Stored data
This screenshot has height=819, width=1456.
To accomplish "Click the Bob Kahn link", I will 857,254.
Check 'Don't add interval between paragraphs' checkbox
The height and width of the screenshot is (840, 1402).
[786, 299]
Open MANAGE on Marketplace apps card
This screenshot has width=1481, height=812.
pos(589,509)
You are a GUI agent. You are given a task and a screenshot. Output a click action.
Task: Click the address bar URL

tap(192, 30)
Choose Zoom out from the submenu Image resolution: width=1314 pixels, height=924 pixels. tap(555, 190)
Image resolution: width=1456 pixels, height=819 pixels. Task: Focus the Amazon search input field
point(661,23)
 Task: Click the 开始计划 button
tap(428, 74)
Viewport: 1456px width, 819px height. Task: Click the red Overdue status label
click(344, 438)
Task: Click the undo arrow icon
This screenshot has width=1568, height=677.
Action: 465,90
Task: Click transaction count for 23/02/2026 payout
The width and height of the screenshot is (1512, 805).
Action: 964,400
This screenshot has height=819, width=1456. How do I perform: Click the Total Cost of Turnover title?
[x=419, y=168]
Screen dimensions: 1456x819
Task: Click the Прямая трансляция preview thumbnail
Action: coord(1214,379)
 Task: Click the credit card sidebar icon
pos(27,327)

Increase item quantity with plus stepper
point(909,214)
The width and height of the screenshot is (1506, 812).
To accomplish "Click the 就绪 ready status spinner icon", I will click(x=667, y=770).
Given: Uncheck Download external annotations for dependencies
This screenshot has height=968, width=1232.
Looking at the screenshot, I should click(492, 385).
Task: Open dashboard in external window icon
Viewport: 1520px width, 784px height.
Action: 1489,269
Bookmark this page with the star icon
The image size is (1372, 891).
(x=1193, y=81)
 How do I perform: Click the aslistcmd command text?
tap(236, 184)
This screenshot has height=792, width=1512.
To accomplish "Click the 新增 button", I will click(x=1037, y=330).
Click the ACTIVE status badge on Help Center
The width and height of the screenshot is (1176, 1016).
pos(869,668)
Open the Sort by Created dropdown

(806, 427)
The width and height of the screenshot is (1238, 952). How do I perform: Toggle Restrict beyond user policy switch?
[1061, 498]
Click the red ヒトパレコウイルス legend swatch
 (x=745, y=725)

**TASK BRIEF**
Pull together all lines from the data that mention the word "external".

**TASK RESPONSE**
Given: Uncheck Download external annotations for dependencies
Task: Open dashboard in external window icon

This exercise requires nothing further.